Casting Eloquent\Collection (Laravel) to stdClass array using Repository pattern

Vic picture Vic · Jul 15, 2015 · Viewed 7.4k times · Source

I'm trying to implement the Repository pattern in a Laravel 5 app by following this article. In it, the repository implementation converts the object for the specific data source (in this case Eloquent) to an stdClass so that the app uses a standard format and doesn't care about the data source.

To convert a single Eloquent object they do this:

/**
* Converting the Eloquent object to a standard format
* 
* @param mixed $pokemon
* @return stdClass
*/
protected function convertFormat($pokemon)
{
    if ($pokemon == null)
    {
        return null;
    }

    $object = new stdClass();
    $object->id = $pokemon->id;
    $object->name = $pokemon->name;

    return $object;
}

Or, as someone in the comments pointed out, this could also work:

protected function convertFormat($pokemon)

### INSTRUCTIONS
**A)** Reproduce the Laravel question from "I'm trying to" up to and including "($pokemon == null)".
**B)** For each statement, decide whether the Laravel question supports it. Answer yes or no, and quote the words from the question that decide it. (i) In the article being followed, the repository implementation turns the Eloquent object into an stdClass. (ii) The convertFormat function returns null when $pokemon is null. (iii) The repository pattern is being added to a Laravel 4 app.

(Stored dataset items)
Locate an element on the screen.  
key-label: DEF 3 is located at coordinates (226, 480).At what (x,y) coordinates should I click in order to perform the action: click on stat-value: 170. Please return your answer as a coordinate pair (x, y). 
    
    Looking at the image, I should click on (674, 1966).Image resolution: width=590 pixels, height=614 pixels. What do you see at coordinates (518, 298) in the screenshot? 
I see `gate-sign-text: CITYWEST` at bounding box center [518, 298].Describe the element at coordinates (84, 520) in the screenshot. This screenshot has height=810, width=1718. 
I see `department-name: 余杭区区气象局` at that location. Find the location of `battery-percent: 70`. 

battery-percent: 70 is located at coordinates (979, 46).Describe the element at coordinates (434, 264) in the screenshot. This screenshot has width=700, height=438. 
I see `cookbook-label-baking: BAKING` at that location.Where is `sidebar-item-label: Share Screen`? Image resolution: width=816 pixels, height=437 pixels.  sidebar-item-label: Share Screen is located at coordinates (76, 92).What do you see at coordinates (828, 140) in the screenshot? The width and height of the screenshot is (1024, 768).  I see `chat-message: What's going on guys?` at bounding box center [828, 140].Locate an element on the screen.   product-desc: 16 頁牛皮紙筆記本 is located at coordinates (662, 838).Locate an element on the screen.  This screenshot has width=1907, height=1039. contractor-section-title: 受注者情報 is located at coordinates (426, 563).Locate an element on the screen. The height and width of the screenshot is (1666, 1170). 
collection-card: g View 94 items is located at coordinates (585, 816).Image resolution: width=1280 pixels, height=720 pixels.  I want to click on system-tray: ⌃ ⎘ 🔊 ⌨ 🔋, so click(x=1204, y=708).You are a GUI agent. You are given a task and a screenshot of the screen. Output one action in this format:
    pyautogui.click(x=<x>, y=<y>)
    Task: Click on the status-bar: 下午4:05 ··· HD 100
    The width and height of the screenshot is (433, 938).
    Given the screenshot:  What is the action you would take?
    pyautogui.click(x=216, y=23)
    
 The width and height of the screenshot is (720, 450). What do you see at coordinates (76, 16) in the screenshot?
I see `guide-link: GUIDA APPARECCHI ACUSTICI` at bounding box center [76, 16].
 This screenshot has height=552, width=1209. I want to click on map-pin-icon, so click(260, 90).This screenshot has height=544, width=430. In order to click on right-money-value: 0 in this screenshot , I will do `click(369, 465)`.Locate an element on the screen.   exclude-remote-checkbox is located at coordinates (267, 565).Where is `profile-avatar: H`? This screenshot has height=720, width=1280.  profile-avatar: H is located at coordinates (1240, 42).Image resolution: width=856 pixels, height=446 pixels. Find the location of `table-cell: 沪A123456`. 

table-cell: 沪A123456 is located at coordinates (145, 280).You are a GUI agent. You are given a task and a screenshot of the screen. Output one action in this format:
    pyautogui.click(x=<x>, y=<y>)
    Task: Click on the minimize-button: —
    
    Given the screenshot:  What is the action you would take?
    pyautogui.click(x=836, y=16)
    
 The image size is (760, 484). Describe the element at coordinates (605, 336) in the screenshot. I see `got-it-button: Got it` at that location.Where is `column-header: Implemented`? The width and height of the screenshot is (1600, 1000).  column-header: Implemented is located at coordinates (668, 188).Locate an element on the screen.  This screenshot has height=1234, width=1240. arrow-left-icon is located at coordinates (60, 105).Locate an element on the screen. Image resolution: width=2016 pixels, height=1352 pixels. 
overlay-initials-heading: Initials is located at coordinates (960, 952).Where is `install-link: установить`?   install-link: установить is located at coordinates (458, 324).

### ANSWERS BELOW
**A)**
I'm trying to implement the Repository pattern in a Laravel 5 app by following this article. In it, the repository implementation converts the object for the specific data source (in this case Eloquent) to an stdClass so that the app uses a standard format and doesn't care about the data source.

To convert a single Eloquent object they do this:

/**
* Converting the Eloquent object to a standard format
* 
* @param mixed $pokemon
* @return stdClass
*/
protected function convertFormat($pokemon)
{
    if ($pokemon == null)

**B)**
(i) Yes: "the repository implementation converts the object for the specific data source (in this case Eloquent) to an stdClass"
(ii) Yes: "if ($pokemon == null)" followed by "return null;"
(iii) No: "I'm trying to implement the Repository pattern in a Laravel 5 app"